65 % der Umsätze von Bio-LM werden mit der „neuen“ Käuferschicht erzielt, die zu 60 % weiblich ist. Während noch 2001 13 % der Bio-LM-Käufer sagten, der höhere Preis sei ok, sinke das Image der reinen Naturkostläden seit Mitte der 80er Jahre, der Großteil kaufe heute lieber in den Supermärkten, so Groß. So sei beispielsweise in Deutschland in den letzten 10 Jahren der Umsatz mit Bio-Produkten von 1,5 Mrd. ? auf ca. 5 Mrd. ? gestiegen, hat sich also mehr als verdreifacht.
Was die Sortimentserweiterung erklären bzw. begründen könnte: So gab es z. B. 1994 30 Produkte in der Rewe-Bio-Schiene „JaNatürlich!“, inzwischen seien es 600…
Laut einer Studie XY enthalten Bio-Produkte um beispielsweise 27 % mehr Vitamine als konventionelle LM, andere Studien dagegen können wiederum keine Unterschiede in der Nährstoff-Zusammensetzung ausmachen.
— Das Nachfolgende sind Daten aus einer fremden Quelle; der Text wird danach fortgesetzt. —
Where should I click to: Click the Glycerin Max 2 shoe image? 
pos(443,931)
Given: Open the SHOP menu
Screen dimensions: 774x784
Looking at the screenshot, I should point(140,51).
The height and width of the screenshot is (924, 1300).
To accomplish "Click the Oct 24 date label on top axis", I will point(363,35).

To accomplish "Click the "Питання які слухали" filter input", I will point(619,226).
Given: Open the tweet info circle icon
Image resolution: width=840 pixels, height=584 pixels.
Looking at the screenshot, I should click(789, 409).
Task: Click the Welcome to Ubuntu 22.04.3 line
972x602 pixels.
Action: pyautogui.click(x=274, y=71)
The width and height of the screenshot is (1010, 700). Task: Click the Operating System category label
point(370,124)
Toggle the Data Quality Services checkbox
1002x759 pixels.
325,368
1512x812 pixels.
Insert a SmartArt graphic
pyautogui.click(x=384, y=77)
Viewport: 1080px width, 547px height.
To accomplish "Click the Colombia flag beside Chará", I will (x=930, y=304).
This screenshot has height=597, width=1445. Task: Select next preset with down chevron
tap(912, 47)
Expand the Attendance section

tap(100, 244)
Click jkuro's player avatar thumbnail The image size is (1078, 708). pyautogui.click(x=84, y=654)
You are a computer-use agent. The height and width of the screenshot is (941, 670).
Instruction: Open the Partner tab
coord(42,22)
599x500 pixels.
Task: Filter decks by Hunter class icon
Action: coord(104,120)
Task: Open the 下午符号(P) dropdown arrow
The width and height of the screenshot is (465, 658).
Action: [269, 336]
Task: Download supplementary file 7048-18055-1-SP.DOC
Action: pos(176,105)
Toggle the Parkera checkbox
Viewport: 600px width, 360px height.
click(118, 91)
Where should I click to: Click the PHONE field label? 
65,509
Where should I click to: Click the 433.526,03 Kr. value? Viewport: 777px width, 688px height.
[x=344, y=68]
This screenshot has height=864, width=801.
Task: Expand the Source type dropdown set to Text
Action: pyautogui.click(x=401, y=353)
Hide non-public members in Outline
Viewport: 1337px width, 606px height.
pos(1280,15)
Keine Studie jedenfalls, meint Groß, hätte signifikant gesündere Bio-LM festgestellt. Er ortet die steigende Nachfrage nach Bio-Produkten in der sogenannten Maslow’schen Bedürfnispyramide, nach der der Mensch versuche, zuerst die niedrigsten Bedürfnisebenen zu befriedigen, bevor er die Motivation verspüre, die höheren zu erklimmen. Zu der 1. Stufe gehören die physiologischen Bedürfnisse wie Schlaf, Essen, Sexualität, zu der 2. Stufe beispielsweise das Bedürfnis nach Recht, Ordnung und Sicherheit; die 3. Stufe sind soziale Bedürfnisse wie Intimität, die 4. Stufe Individualbedürfnisse wie nach privatem und beruflichem Erfolg und zuletzt auf der 5. Stufe stünde das Bedürfnis nach Selbstverwirklichung, Erleuchtung, Mentalität.
Zu Stufe 4 und 5 gehöre auch das Prestigedenken, die Abgrenzung gegenüber anderen, was also „egozentrische Urbanisten“ zum Griff nach Bio-LM motivieren könnte.
Ein ganz einfacher Grund dafür könnte aber auch sein, wie Groß’ 14jährige Tochter, befragt, warum sie glaube, dass der Mensch Bio-LM kaufe, meinte: „Weil sie ihr schlechtes Gewissen beruhigen wollen...“
Musikalisch begleitet und umrahmt wurde die vormittägliche „Geburtstagsfeier“ vom Bläserensemble NovoBrass, der Nachmittag und 2. Tag standen im Zeichen zahlreicher Fachvorträge, bei denen Versuchsergebnisse aus Österreich, Deutschland, Südtirol und der Schweiz präsentiert und neue Produkte, die nächstes Jahr der österreichischen Landwirtschaft (großteils deutsche Zulassungen) zur Verfügung stehen sollten, präsentiert wurden.
Die 51. Österreichischen Pflanzenschutztage finden am 1. und 2. Dezember 2010 im steirischen Schloß Seggau statt.